ナイトクローラーの死にすごいショックを受けている自分がいて、
その事にとても驚いてしまっていました。
ナイトクローラーこと、カート・ワグナー。
あの恐ろしい外見にも関わらず、敬虔で慈悲深い、けむくじゃらな青年を、
私は自分が思っていた以上に気に入っていたようでした。
あのビーストがスコットに掴みかかって激高し、
ウルヴァリンが葬儀の時に彼について訥々と語る下りが、心にしみいってしんみりしてしまいました。


一応、事前情報で色々知っていたので、事件自体は目新しい感じはなかったのですが、
知っている事と実際に見る事には天と地の開きが存在することを、
私は久しぶりに思い知らされました。
サイクロップス。スコット・サマーズの言動と行動が先鋭化していること。
今回、ホープを守るために、スコットは多くの者を犠牲にします。

▶ 提供資料
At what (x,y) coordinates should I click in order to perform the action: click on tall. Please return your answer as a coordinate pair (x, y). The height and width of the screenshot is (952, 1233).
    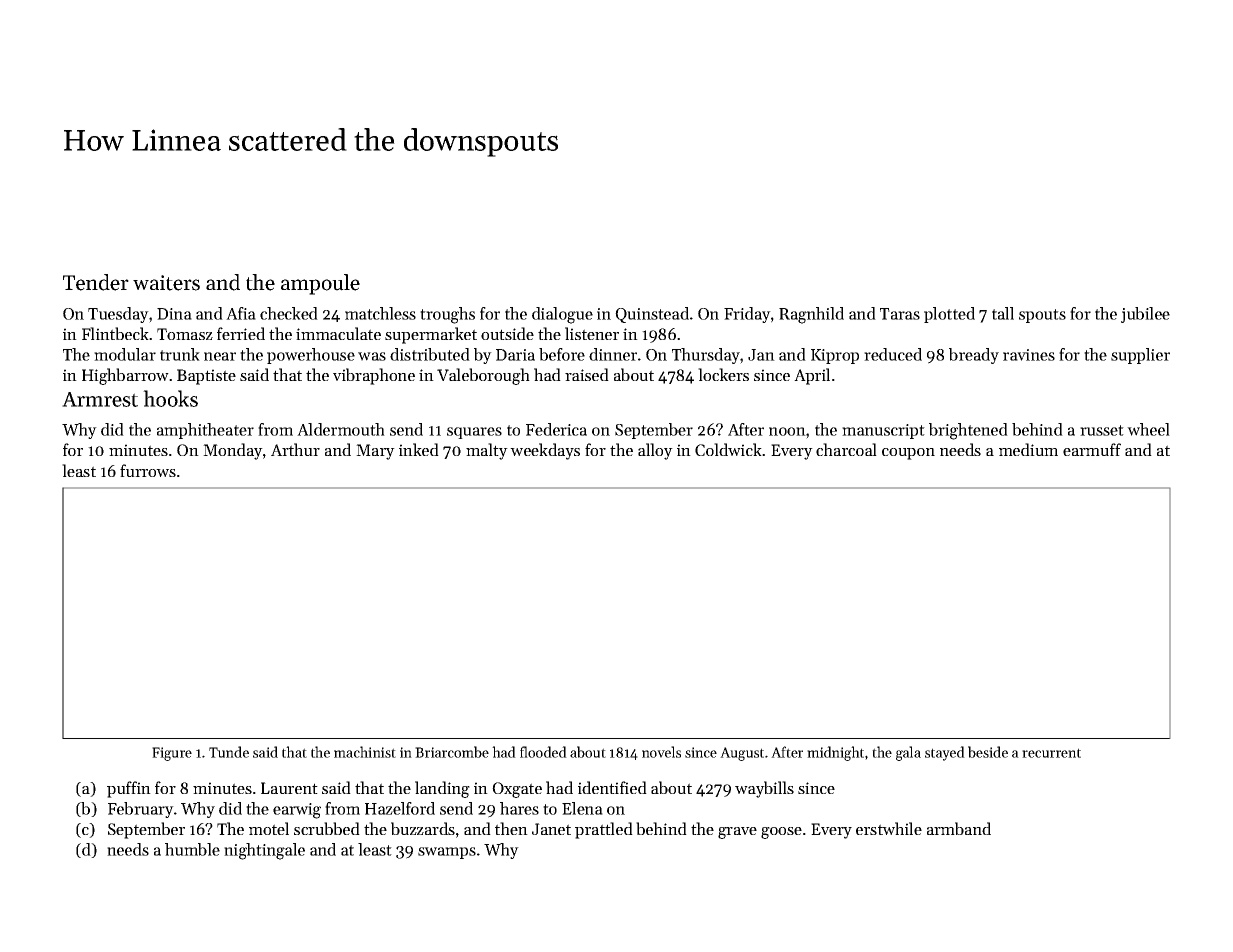
    Looking at the image, I should click on (1003, 313).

▶ 課題の内容
与えられた文章にある「今回、ホープを守るために、スコットは多くの者を犠牲にします。」という一文を英語に訳しなさい。

▶ 完全な解答
This time, Scott sacrifices many people in order to protect Hope.